Work item> The answer must consist solely of the lines from the one containing "Consoles (902, 23)" to the end of the entries below, repeated exactly.

Dataset excerpts>
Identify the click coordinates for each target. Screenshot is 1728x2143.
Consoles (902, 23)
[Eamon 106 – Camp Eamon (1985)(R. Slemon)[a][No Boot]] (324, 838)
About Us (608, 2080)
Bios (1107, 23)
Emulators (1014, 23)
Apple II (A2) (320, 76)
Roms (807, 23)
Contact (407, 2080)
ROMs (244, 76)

Result>
Consoles (902, 23)
[Eamon 106 – Camp Eamon (1985)(R. Slemon)[a][No Boot]] (324, 838)
About Us (608, 2080)
Bios (1107, 23)
Emulators (1014, 23)
Apple II (A2) (320, 76)
Roms (807, 23)
Contact (407, 2080)
ROMs (244, 76)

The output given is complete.